Keynote Talk: The Algorithmic Gaze: Designing Reflective Encounters with Generative AI
14:00 – 14:45 | 45 minutes
Invited keynote speaker Anders Sundnes Løvlie (IT University of Copenhagen) will present The Algorithmic Gaze: Designing Reflective Encounters with Generative AI, offering complementary perspectives on AI-supported creative therapies.
Group Discussion by Topics
14:45 – 15:45 | 1 hour
Participants will join small groups (3–4 people) organized around key themes related to human-centered AI for expressive art therapy. Groups will collaboratively identify opportunities, challenges, and future research directions, with posters and demos serving as discussion anchors.
☕ Coffee Break
15:45 – 16:00 | 15 minutes
Hands-on Experiences with AI-Technologies for Expressive Arts Therapy
16:00 – 17:00 | 1 hour
Participants will be invited to explore and experience existing AI techniques, research prototypes, and creative applications for expressive arts therapy. The session will encourage experiential exploration, critical reflection, sharing of hands-on experiences, and discussion of how AI can support art therapy and mental well-being, including critiques of existing applications.

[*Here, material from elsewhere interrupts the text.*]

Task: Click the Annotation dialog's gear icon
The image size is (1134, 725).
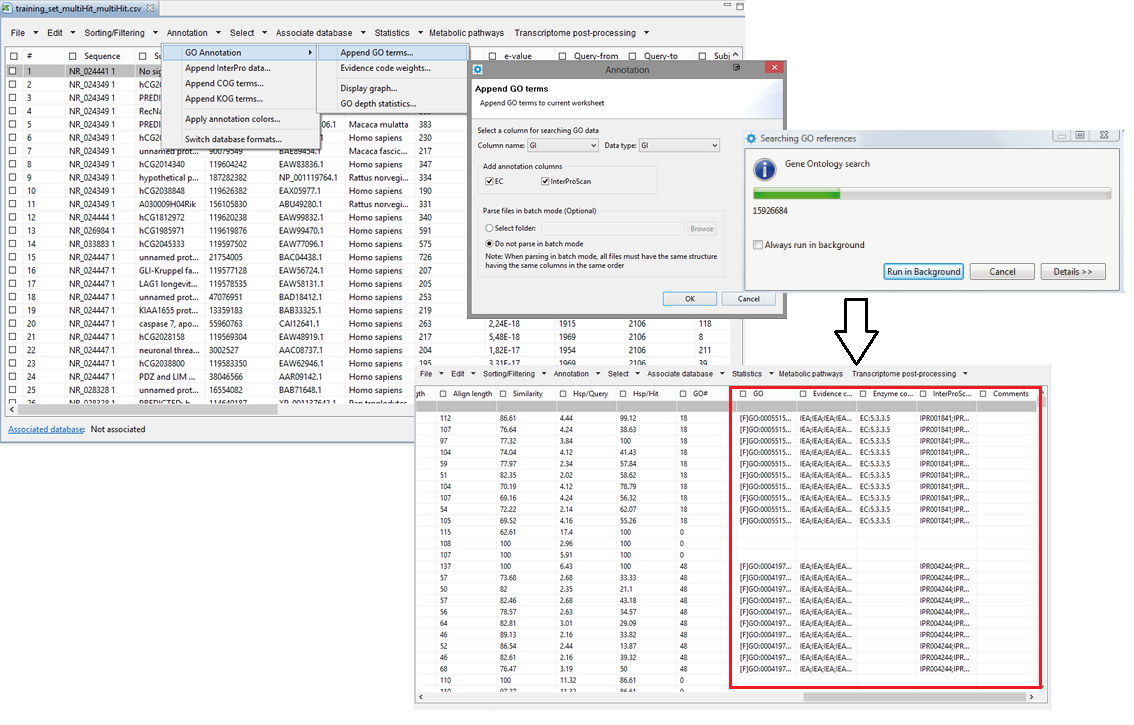Action: 478,69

Suggestions, Future Directions, and Closing
17:00 – 17:30 | 30 minutes
Participants and organizers will synthesize key insights from the workshop, share suggestions for improvement, discuss emerging opportunities and challenges, identify future research directions, and explore possibilities for collaboration and community building, before closing the event.